(Items from a data source)

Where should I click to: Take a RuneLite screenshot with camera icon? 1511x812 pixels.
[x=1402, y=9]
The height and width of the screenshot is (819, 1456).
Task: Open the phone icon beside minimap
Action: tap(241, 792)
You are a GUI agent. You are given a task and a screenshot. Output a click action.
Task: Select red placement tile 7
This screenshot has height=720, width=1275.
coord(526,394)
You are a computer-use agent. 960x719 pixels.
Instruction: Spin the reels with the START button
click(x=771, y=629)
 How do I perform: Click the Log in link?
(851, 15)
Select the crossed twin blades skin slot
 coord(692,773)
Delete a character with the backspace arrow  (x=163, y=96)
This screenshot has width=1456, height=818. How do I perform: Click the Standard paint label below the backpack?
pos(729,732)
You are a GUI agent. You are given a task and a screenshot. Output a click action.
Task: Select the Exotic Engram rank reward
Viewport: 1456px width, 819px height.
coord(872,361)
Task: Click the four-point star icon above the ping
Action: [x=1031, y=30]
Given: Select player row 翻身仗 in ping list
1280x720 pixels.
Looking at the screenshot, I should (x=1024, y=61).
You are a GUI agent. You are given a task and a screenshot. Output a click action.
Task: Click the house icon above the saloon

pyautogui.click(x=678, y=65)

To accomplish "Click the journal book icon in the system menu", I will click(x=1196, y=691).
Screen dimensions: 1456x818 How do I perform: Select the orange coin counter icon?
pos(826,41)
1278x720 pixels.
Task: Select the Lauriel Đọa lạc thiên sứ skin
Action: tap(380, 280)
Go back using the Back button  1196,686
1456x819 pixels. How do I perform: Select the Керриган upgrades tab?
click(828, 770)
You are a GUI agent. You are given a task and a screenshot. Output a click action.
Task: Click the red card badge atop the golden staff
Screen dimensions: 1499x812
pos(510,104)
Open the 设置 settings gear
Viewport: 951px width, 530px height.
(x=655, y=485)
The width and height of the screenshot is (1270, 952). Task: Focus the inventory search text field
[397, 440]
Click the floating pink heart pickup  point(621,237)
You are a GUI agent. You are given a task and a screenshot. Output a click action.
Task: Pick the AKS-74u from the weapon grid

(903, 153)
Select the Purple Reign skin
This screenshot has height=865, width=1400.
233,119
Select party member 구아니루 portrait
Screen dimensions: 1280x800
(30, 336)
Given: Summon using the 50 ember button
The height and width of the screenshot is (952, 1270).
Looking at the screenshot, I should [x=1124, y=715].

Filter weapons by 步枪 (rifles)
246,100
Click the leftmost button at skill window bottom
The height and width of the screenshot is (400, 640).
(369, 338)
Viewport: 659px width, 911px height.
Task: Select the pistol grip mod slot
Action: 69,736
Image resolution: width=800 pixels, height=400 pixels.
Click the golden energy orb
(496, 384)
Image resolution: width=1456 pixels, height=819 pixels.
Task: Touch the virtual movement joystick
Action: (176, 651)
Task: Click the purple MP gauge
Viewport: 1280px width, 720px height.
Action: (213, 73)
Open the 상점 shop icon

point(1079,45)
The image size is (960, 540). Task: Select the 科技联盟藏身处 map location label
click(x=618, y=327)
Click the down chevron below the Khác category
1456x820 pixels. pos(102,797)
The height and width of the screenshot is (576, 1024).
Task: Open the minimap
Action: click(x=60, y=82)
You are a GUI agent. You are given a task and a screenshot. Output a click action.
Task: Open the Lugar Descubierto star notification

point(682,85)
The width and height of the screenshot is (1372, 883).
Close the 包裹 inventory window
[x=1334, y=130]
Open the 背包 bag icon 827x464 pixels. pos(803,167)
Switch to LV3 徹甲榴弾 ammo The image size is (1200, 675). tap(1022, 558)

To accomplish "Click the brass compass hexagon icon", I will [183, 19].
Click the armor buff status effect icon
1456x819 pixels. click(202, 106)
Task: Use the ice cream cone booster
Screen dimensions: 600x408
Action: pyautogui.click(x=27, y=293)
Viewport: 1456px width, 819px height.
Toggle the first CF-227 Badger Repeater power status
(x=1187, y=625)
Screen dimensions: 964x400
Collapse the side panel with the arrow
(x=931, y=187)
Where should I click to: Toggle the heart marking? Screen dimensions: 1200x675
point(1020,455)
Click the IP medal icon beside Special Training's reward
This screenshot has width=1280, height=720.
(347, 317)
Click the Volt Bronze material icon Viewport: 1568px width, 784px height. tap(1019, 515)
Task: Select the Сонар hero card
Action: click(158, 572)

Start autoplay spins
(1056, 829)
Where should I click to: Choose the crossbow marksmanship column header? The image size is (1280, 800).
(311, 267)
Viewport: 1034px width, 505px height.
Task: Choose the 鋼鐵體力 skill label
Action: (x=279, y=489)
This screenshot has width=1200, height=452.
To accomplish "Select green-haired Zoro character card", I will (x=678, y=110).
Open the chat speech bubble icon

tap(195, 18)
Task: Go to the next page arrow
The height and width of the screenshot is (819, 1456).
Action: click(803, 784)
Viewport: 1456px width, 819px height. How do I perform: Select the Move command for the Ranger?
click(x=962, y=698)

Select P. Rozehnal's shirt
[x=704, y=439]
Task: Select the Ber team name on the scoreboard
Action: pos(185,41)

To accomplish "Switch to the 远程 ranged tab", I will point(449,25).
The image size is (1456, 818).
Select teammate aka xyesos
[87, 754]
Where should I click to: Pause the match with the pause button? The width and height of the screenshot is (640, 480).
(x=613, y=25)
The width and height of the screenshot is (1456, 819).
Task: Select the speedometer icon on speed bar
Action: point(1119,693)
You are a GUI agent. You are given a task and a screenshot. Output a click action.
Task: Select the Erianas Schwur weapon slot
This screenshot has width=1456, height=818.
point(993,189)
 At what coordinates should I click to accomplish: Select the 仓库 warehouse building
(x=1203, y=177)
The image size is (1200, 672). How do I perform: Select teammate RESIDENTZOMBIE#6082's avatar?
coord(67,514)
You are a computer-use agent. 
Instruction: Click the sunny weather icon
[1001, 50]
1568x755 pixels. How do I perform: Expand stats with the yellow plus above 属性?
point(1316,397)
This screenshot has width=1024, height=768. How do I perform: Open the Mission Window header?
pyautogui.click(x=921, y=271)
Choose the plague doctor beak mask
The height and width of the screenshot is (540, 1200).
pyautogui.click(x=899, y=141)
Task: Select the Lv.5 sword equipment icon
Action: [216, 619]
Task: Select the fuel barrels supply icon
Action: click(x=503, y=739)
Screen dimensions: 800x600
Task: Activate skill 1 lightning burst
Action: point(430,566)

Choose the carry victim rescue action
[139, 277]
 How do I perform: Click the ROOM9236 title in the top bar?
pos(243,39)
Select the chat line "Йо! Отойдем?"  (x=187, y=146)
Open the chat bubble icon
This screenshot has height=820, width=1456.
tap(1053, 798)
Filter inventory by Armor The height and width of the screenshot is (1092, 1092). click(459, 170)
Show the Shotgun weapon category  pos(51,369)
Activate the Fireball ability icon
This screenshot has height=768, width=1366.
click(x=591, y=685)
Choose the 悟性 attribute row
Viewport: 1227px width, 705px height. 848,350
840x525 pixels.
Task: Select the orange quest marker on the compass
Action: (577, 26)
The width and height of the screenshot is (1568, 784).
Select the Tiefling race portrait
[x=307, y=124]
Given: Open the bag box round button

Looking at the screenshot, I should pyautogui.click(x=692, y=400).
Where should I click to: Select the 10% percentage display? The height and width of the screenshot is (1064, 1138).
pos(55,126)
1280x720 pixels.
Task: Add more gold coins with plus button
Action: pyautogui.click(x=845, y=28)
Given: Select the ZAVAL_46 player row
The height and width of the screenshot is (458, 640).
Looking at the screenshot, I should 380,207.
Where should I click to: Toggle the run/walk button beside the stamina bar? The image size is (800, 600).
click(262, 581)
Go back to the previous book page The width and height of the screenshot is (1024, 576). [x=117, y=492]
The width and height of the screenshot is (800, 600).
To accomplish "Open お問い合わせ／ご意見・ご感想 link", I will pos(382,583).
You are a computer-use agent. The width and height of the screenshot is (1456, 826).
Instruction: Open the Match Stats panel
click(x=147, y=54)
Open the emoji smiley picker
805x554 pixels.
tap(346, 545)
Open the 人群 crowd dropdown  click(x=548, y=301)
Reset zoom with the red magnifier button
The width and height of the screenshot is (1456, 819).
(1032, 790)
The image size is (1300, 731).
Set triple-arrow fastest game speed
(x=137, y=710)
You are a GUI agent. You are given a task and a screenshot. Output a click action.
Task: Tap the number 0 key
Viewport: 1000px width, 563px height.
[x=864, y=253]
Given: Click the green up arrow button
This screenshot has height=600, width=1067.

- [Exercise brief]: Copy the entries above exactly as they appear, beginning with the line containing "Task: Go to the next page arrow" and continuing through the line containing "Action: pos(185,41)".

- [Worked answer]:
Task: Go to the next page arrow
The height and width of the screenshot is (819, 1456).
Action: click(803, 784)
Viewport: 1456px width, 819px height. How do I perform: Select the Move command for the Ranger?
click(x=962, y=698)

Select P. Rozehnal's shirt
[x=704, y=439]
Task: Select the Ber team name on the scoreboard
Action: pos(185,41)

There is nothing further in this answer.